The principle that no one should profit by his own wrong would be violated by the adoption of the rule contended for by the defendant. It is perfectly illustrated by the case at bar. The coal in the hill here was worth but 10 cents per ton. When cut down on the floor of the mine, it was worth perhaps less than $1. It was worth at the particular time in question several times this amount at the tipple. If this rule were now applied, the defendant would greatly profit from its own wrongdoing, even though the jury found such wrongdoing to be the purposeful act of the corporation itself. Good morals and sound public policy protest against such a rule. Our conclusion is that the instruction in this particular was correct.

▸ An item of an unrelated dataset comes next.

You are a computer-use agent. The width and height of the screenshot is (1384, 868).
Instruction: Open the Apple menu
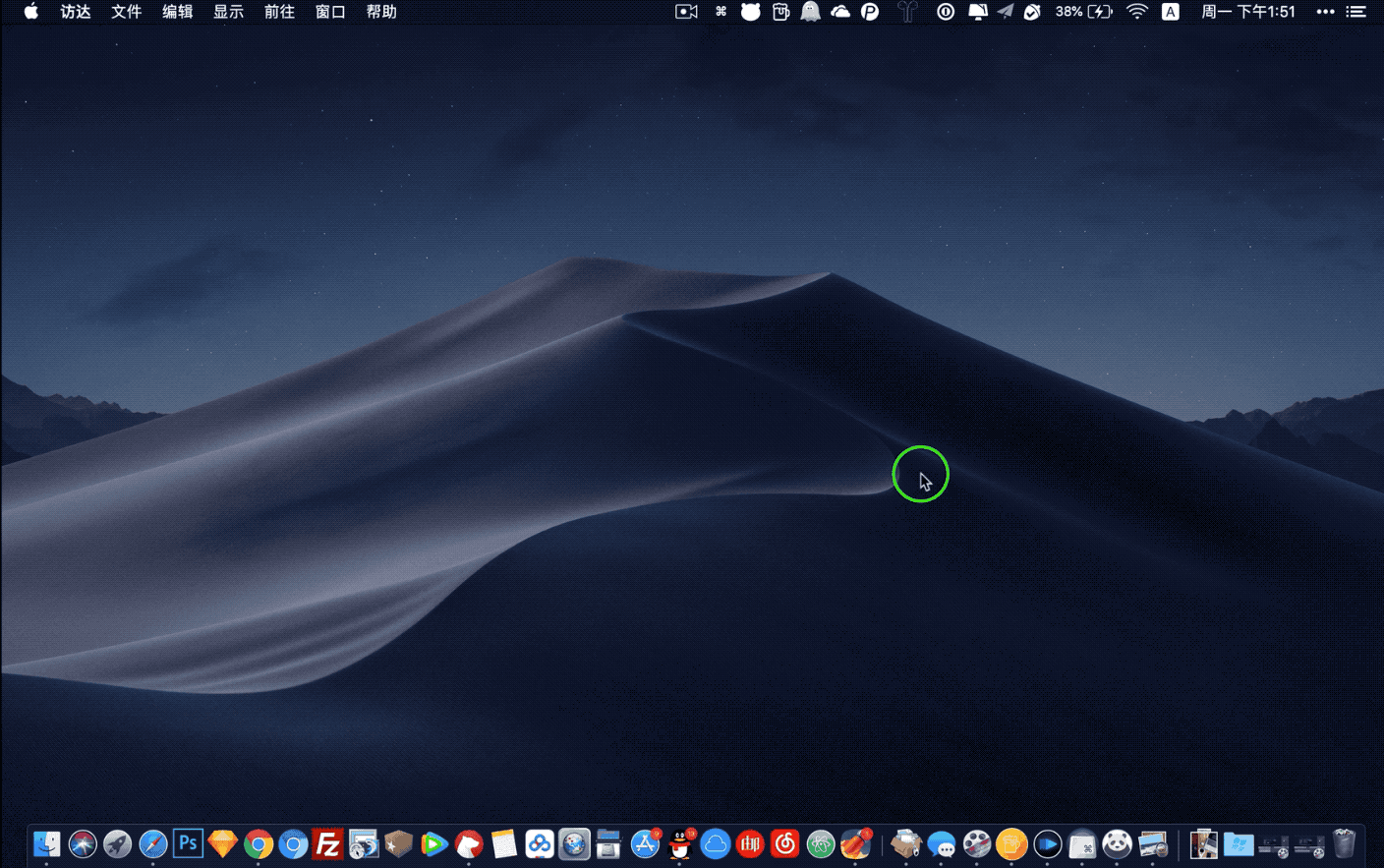(x=30, y=12)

In another respect, however, the charge was erroneous. The jury was instructed that, as a matter of law, the knowledge and acts of the mine superintendent were the knowledge and acts of the defendant, and that, if the trespass was willful on his part, it was willful on the part of the defendant. It must be observed that this severe measure of damages is not given the plaintiff because of any real right of his thereto, but it is exacted from the defendant as a punishment for his wrongdoing. As we have pointed out, the presumption is that the trespass was willful, but the defendant has a right to exculpate himself. In clearing himself of guilt he is not bound to go further and clear all his employes, for, while he can be required to compensate others for the wanton injuries of his servant, he cannot be punished for their personal derelictions. *36 A contrary view was long entertained in this state, where it was thought that Ohio differed from other states in not recognizing that guilt is personal. This was due to the opinion in Atlantic Great Western Ry. Co. v. Dunn, 19 Ohio St. 162, 2 Am. Rep., 382. In Columbus Ry., P. L. Co. v. Harrison, 109 Ohio St. 526,143 N.E. 32, this state was put in line with other jurisdictions in holding that the employer could not be punished for the personal guilt of the servant, and that punitive damages could not be assessed against the employer unless such employer authorized or ratified or participated in the wrongdoing. In a case for willful conversion of coal, a measure of damages in excess of the actual compensation due the owner for his injury is but a fixed rule for realizing punitive damages.

For the errors indicated, the judgment is reversed and the case remanded for new trial.

Judgment reversed and cause remanded.